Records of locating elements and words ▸
begin

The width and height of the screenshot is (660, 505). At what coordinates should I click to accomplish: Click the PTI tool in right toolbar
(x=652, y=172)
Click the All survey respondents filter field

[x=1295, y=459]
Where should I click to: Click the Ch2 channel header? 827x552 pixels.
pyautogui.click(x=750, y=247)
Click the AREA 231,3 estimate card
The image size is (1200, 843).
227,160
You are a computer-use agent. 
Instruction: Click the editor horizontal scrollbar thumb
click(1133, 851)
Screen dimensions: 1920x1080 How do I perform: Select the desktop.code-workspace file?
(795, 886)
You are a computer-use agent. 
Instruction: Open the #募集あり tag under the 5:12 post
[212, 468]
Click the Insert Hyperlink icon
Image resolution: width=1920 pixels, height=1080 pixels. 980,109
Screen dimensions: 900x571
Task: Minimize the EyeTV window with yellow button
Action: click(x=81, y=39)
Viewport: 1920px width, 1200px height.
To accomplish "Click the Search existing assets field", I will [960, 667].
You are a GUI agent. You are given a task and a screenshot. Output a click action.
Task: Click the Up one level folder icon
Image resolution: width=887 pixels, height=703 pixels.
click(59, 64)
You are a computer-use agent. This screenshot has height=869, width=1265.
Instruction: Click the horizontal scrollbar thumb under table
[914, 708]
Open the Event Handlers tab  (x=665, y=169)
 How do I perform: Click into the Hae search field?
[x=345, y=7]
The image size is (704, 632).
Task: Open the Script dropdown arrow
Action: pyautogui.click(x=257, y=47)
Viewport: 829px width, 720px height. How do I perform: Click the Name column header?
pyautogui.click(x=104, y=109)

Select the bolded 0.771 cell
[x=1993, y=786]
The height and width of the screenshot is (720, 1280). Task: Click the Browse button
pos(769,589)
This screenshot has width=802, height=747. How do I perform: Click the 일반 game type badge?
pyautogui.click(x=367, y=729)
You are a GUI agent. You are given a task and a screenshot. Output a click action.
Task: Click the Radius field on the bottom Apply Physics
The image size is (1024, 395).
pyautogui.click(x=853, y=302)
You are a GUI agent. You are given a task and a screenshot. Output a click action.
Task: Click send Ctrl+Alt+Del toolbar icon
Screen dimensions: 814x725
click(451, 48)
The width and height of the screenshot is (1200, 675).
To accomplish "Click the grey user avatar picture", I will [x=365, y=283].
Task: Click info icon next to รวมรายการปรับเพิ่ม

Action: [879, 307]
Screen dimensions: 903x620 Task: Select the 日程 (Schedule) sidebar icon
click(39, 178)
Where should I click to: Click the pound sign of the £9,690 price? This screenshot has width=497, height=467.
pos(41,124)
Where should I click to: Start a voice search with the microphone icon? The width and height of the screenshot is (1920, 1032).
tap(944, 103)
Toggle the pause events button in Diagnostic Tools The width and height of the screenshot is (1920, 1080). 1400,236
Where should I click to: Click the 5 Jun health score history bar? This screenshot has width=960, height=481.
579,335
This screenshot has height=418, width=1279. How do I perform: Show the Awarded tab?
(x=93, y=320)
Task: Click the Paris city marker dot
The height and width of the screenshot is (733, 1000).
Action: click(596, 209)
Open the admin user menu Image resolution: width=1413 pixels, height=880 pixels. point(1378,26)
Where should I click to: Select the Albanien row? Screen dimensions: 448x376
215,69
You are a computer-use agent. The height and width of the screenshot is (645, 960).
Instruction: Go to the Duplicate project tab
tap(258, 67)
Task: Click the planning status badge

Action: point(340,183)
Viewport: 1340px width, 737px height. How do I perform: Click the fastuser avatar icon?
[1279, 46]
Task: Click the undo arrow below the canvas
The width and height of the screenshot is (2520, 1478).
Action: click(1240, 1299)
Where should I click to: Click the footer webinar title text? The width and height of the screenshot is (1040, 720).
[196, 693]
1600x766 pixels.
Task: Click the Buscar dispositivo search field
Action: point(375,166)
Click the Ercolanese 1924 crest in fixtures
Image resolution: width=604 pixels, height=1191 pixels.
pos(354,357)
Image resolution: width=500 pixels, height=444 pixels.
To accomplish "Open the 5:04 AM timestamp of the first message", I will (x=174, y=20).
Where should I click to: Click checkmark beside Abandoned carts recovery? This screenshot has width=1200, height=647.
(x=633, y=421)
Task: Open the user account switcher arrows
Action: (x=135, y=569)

end

Work to complete ▸ Could you copy out every one of the rows above word for word, with nothing altered or left out?

Result for this exercise ▸
The width and height of the screenshot is (660, 505). At what coordinates should I click to accomplish: Click the PTI tool in right toolbar
(x=652, y=172)
Click the All survey respondents filter field

[x=1295, y=459]
Where should I click to: Click the Ch2 channel header? 827x552 pixels.
pyautogui.click(x=750, y=247)
Click the AREA 231,3 estimate card
The image size is (1200, 843).
227,160
You are a computer-use agent. 
Instruction: Click the editor horizontal scrollbar thumb
click(1133, 851)
Screen dimensions: 1920x1080 How do I perform: Select the desktop.code-workspace file?
(795, 886)
You are a computer-use agent. 
Instruction: Open the #募集あり tag under the 5:12 post
[212, 468]
Click the Insert Hyperlink icon
Image resolution: width=1920 pixels, height=1080 pixels. 980,109
Screen dimensions: 900x571
Task: Minimize the EyeTV window with yellow button
Action: click(x=81, y=39)
Viewport: 1920px width, 1200px height.
To accomplish "Click the Search existing assets field", I will [960, 667].
You are a GUI agent. You are given a task and a screenshot. Output a click action.
Task: Click the Up one level folder icon
Image resolution: width=887 pixels, height=703 pixels.
click(59, 64)
You are a computer-use agent. This screenshot has height=869, width=1265.
Instruction: Click the horizontal scrollbar thumb under table
[914, 708]
Open the Event Handlers tab  (x=665, y=169)
 How do I perform: Click into the Hae search field?
[x=345, y=7]
The image size is (704, 632).
Task: Open the Script dropdown arrow
Action: pyautogui.click(x=257, y=47)
Viewport: 829px width, 720px height. How do I perform: Click the Name column header?
pyautogui.click(x=104, y=109)

Select the bolded 0.771 cell
[x=1993, y=786]
The height and width of the screenshot is (720, 1280). Task: Click the Browse button
pos(769,589)
This screenshot has width=802, height=747. How do I perform: Click the 일반 game type badge?
pyautogui.click(x=367, y=729)
You are a GUI agent. You are given a task and a screenshot. Output a click action.
Task: Click the Radius field on the bottom Apply Physics
The image size is (1024, 395).
pyautogui.click(x=853, y=302)
You are a GUI agent. You are given a task and a screenshot. Output a click action.
Task: Click send Ctrl+Alt+Del toolbar icon
Screen dimensions: 814x725
click(451, 48)
The width and height of the screenshot is (1200, 675).
To accomplish "Click the grey user avatar picture", I will [x=365, y=283].
Task: Click info icon next to รวมรายการปรับเพิ่ม

Action: [879, 307]
Screen dimensions: 903x620 Task: Select the 日程 (Schedule) sidebar icon
click(39, 178)
Where should I click to: Click the pound sign of the £9,690 price? This screenshot has width=497, height=467.
pos(41,124)
Where should I click to: Start a voice search with the microphone icon? The width and height of the screenshot is (1920, 1032).
tap(944, 103)
Toggle the pause events button in Diagnostic Tools The width and height of the screenshot is (1920, 1080). 1400,236
Where should I click to: Click the 5 Jun health score history bar? This screenshot has width=960, height=481.
579,335
This screenshot has height=418, width=1279. How do I perform: Show the Awarded tab?
(x=93, y=320)
Task: Click the Paris city marker dot
The height and width of the screenshot is (733, 1000).
Action: click(596, 209)
Open the admin user menu Image resolution: width=1413 pixels, height=880 pixels. point(1378,26)
Where should I click to: Select the Albanien row? Screen dimensions: 448x376
215,69
You are a computer-use agent. The height and width of the screenshot is (645, 960).
Instruction: Go to the Duplicate project tab
tap(258, 67)
Task: Click the planning status badge

Action: point(340,183)
Viewport: 1340px width, 737px height. How do I perform: Click the fastuser avatar icon?
[1279, 46]
Task: Click the undo arrow below the canvas
The width and height of the screenshot is (2520, 1478).
Action: click(1240, 1299)
Where should I click to: Click the footer webinar title text? The width and height of the screenshot is (1040, 720).
[196, 693]
1600x766 pixels.
Task: Click the Buscar dispositivo search field
Action: point(375,166)
Click the Ercolanese 1924 crest in fixtures
Image resolution: width=604 pixels, height=1191 pixels.
pos(354,357)
Image resolution: width=500 pixels, height=444 pixels.
To accomplish "Open the 5:04 AM timestamp of the first message", I will (x=174, y=20).
Where should I click to: Click checkmark beside Abandoned carts recovery? This screenshot has width=1200, height=647.
(x=633, y=421)
Task: Open the user account switcher arrows
Action: (x=135, y=569)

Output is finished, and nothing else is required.